# [PROBLEM TO WORK ON]
Can you render the records below as a JSON list of strings, one string per line, with blank lines and the pictures left out?
============
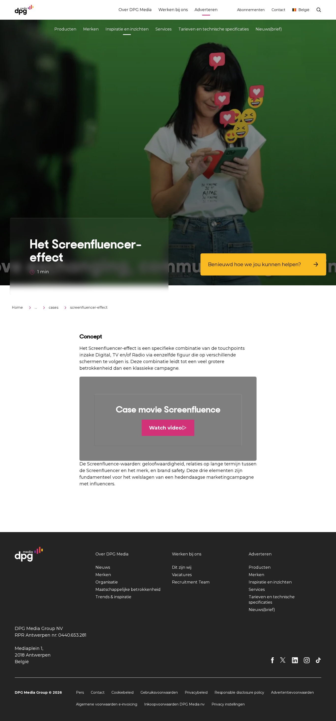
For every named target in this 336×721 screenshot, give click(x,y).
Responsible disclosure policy (239, 692)
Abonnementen (251, 10)
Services (163, 29)
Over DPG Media (135, 9)
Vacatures (182, 574)
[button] (263, 264)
============
# [PROBLEM SOLUTION]
[
  "For every named target in this 336×721 screenshot, give click(x,y).",
  "Responsible disclosure policy (239, 692)",
  "Abonnementen (251, 10)",
  "Services (163, 29)",
  "Over DPG Media (135, 9)",
  "Vacatures (182, 574)",
  "[button] (263, 264)"
]